Details of these partnerships vary by individual basis, but the general model involves a dealer paying a monthly fee to be on Autobytel’s platform along with additional revenue based on sales conversion and lead generation. The company also serves retail sellers in the used market, though this is a much smaller chunk of the revenue.
The Autobytel platform has proved incredibly useful for both dealers and retail customers, generating as many as 1.7 million automotive leads in a single quarter. The company’s lead conversion rate is the best in the industry — as high as 25% for customers directly visiting the website.
As for growth, Autobytel is lapping the rest of the auto market. Recent quarterly results show a 48% growth in total revenue compared to U.S. retail sales of just 3.6%. As for usage, volume grew 44%, which is a very healthy sign. Since 2008, the company’s lead volume has grown at a solid 17% CAGR.
The company has also been aggressive in the M&A space, acquiring and investing in several related businesses including Cyber, Autoweb, SaleMove, and Advanced Mobile. More recently, Autobytel acquired lead wholesaler AutoUSA in January 2014.

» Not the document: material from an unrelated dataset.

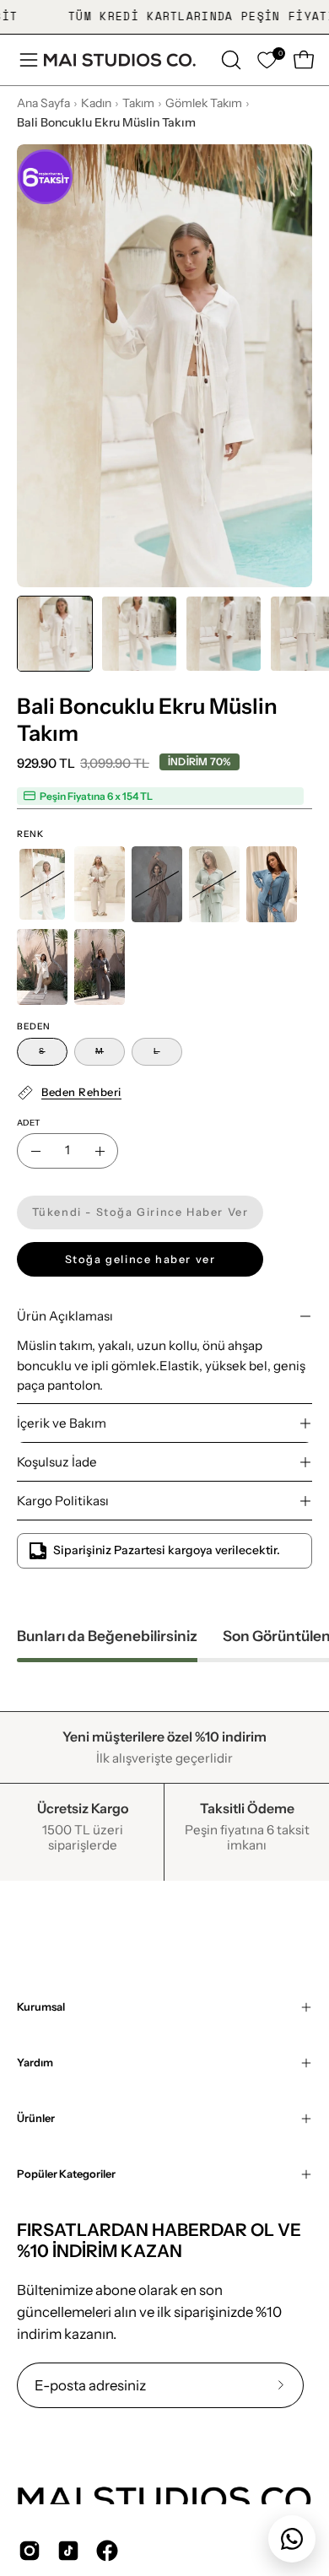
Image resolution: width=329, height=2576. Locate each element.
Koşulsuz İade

As a lead wholesaler, AutoUSA purchases automotive leads and resells them for a profit. This should allow Autobytel to increase its margins and scrape up additional leads from competitors. In the long term, we see Autobytel potentially cornering this market, which is why we’re considering it a must-buy.
PDL BioPharma, Inc. (NASDAQ: PDLI)
PDL BioPharma is a rather unique health care stock. Unlike most biotechnology companies that use their cash to invest in clinical pipelines, PDL’s dividend is among the highest in the health care sector at 7.20%.

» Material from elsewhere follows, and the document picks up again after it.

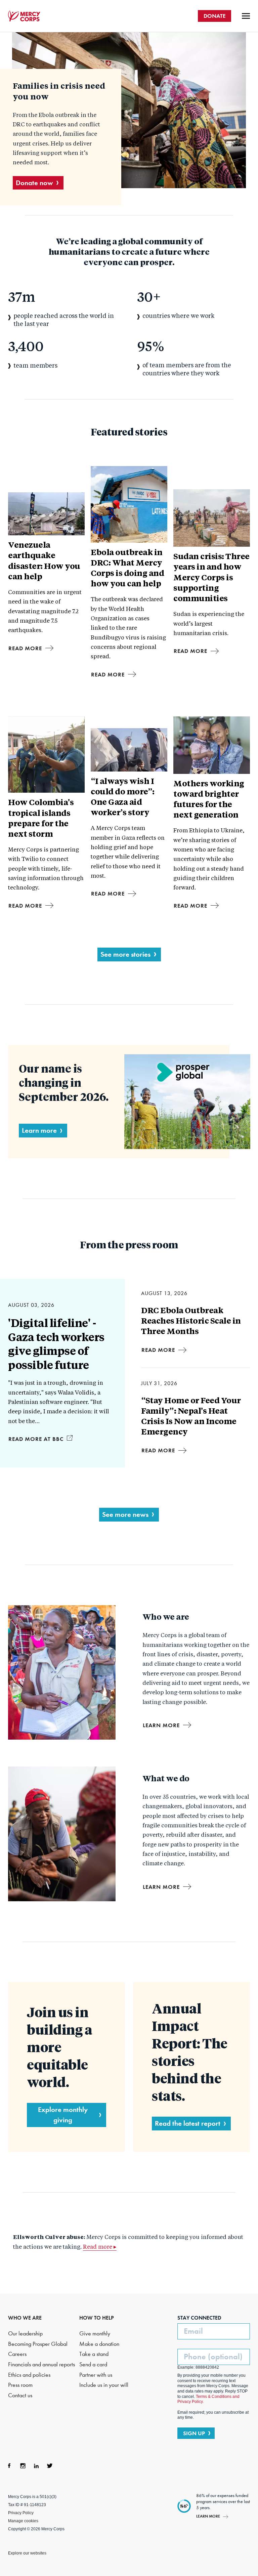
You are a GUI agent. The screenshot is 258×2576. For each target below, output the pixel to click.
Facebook (9, 2465)
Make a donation (99, 2344)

PDL owns a core set of human antibody technology patents dubbed the “Queen patents.” Instead of using these patents to develop new drugs, the company has historically chosen to license them for a more consistent revenue stream.

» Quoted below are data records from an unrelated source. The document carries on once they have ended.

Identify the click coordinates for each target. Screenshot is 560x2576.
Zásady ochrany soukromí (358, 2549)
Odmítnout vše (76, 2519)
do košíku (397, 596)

In 2013, the price of PDL shares fell dramatically for two reasons: First, there was concern over upcoming patent expirations and uncertainty regarding the company’s future. Second, a decision was approaching from the three-year-long suit with Genentech and its parent company Roche, which was disputing PDL’s claims that it was infringing on the Queen patents.
During this period of uncertainly, PDL was publicly considering ceasing operations. However, the company has since won the suit and guaranteed royalties on existing products, including Avastin, Herceptin, Lucentis, Xolair, Perjeta, Kadcyla, and Gazyva, through 2016.
PDL will undoubtedly need to find alternative streams of revenue, but these royalties should be enough to soften the blow while the company sets those up.
To accomplish this, PDL has recently inked a slew of financing deals with public and private biotechs, prompting the company to retract its previously announced plans to cease operations.
Among these recent deals is a $240 million contract with DepoMed (NASDAQ: DEPO) for its Type II diabetes products and a $70 million deal with Durata Therapeutics (NASDAQ: DRTX) for the novel antibiotic dalbavancin used to treat skin infections.
On a valuation basis, PDL is trading for dirt cheap. The company trades with a P/E of 3.40 and PEG of just 0.23 — incredibly low for the industry. We expect those numbers to rise as royalties from the Queen patents diminish, but they’re cheap enough to provide substantial cushioning.
So long as PDL continues to build new revenue streams, it’s a good small-cap stock to buy on the dip.